Em relação ao aumento dos confrontos entre o exército e membros das milícias do Movimento 23 de Março (M23), que se intensificaram nos últimos meses, explicou que aqueles que procuram a guerra no país «utilizaram o aspecto étnico». «Eles tomaram uma minoria étnica e formaram um grupo militar armado, o M23. Este é o principal grupo que faz a guerra no Leste», acrescentou ele.
O activista, que recordou que cerca de 100.000 pessoas foram deslocadas devido ao conflito armado, apontou o exército ruandês como o principal apoiante dos rebeldes. «A República Democrática do Congo é um país que sofre de guerra há mais de 20 anos e que neste momento não pode comprar armas para se defender, pelo que o seu governo se encontra numa situação muito frágil», disse ela.
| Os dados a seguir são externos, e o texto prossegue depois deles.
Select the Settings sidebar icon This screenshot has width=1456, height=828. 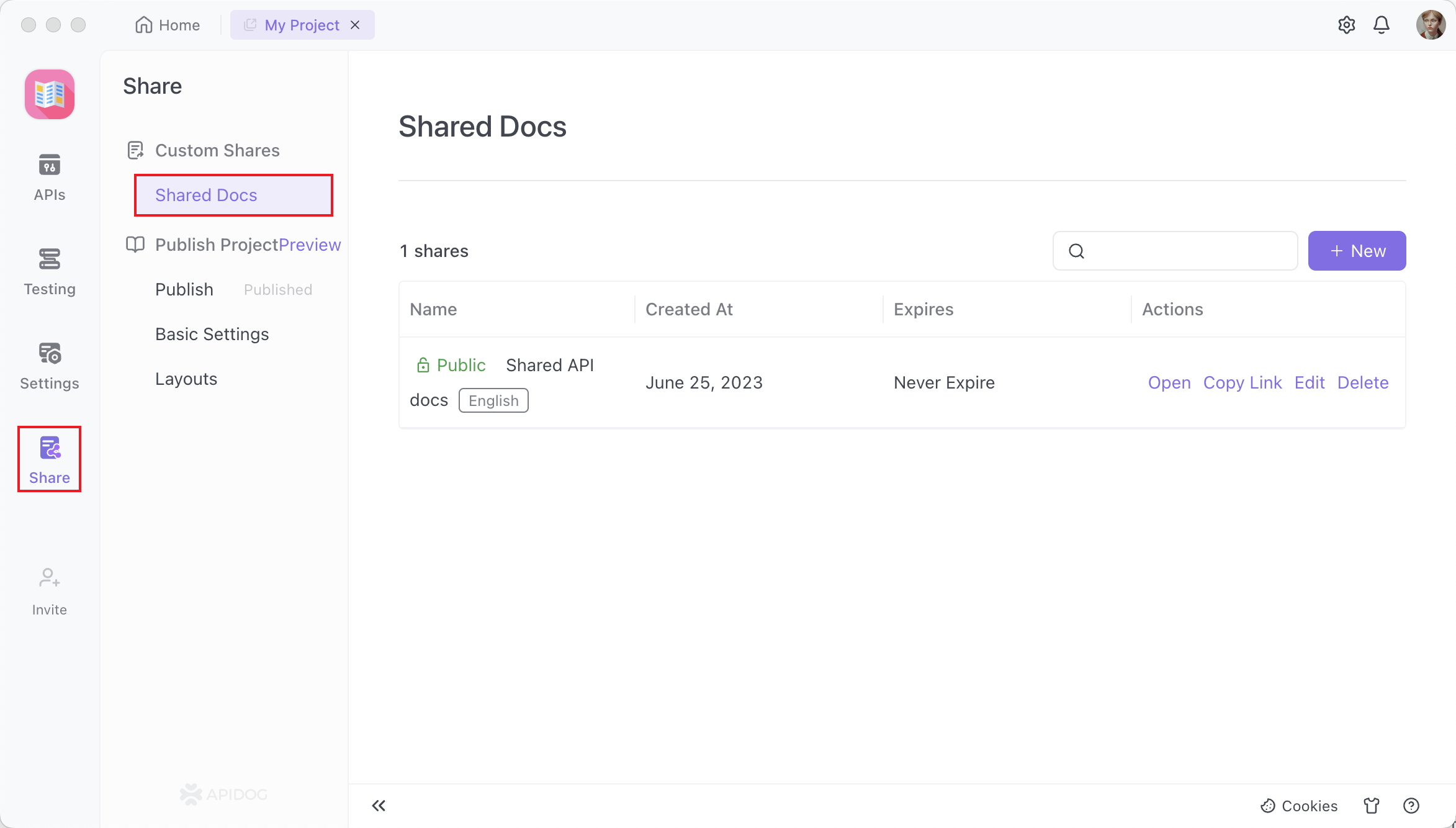[49, 353]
«O objectivo da guerra em si não é conquistar o país, mas ter controlo sobre recursos naturais como o petróleo e o gás, e controlar o leste, que é precisamente a área onde estes recursos podem ser explorados. Este é o objectivo do grupo armado, mas não serão as responsáveis pela exploração destes recursos, mas sim as multinacionais que os apoiam e países como os Estados Unidos e a França, os habituais», afirmou.
A SITUAÇÃO DAS MULHERES Adzuba também chamou a atenção para a terrível situação das mulheres no país, onde «a guerra está a ser travada nos seus corpos», como ela disse. «Muitos grupos armados actuam com o único objectivo de espalhar o terror entre as comunidades locais», disse ela.
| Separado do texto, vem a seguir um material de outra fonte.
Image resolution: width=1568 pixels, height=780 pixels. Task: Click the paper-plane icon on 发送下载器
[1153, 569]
Apelou a «nomear as vítimas de violência sexual e violação», dado que «por vezes os números não são suficientemente exactos». «Se falamos de mutilação, estamos a falar da atrocidade experimentada pelas mulheres que a sofrem», disse ela, antes de explicar que «já não estamos a falar de violação, mas de feminicídio».
«Eles inserem garrafas, granadas e facas nas vulvas destas mulheres. No caso das mulheres grávidas, é pior, elas abrem os seus ventres e tiram o feto. Estes são factos (…) e é muito difícil contar este tipo de histórias», disse ela, embora tenha sublinhado que estas mulheres «já não são vítimas, mas sobreviventes». «Eles transformaram o sentimento de desespero no oposto», acrescentou ela.
Sobre o fluxo migratório causado pela guerra, salientou que é «totalmente legítimo que haja mulheres que decidam deixar o seu país em busca de protecção internacional para viverem livres da violência, pacificamente e em liberdade». «Há muitas razões pelas quais as pessoas partem. Neste caso são mulheres que foram mutiladas, violadas, forçadas a casar…. Pode haver razões imperiosas que as levem a partir (…), e estas mulheres movem-se em busca de protecção», disse Adzuba, que nos convidou a «considerar como acolher estas pessoas».
O M23 é acusado desde Novembro de 2021 de realizar ataques contra posições do exército na província do Kivu do Norte, apesar de as autoridades congolesas e o M23 terem assinado um acordo de paz em Dezembro de 2013, na sequência de combates desde 2012 com o exército, que foi apoiado pelas tropas da ONU.
As relações entre a RDC e o Ruanda têm estado em crise desde a chegada maciça ao leste da RDC de Hutus ruandeses acusados de massacrar Tutsis durante o genocídio ruandês de 1994. Após um período de abrandamento diplomático, o conflito voltou a ganhar intensidade em Maio, quando o governo congolês convocou o embaixador ruandês para denunciar o alegado apoio do país à M23.
O Ruanda, no entanto, continua a negar o seu apoio ao M23, enquanto que as Nações Unidas e os Estados Unidos estão convencidos das ligações entre o Ruanda e esta organização, herdeira directa dos sucessivos movimentos rebeldes enraizados no genocídio ruandês de 1994.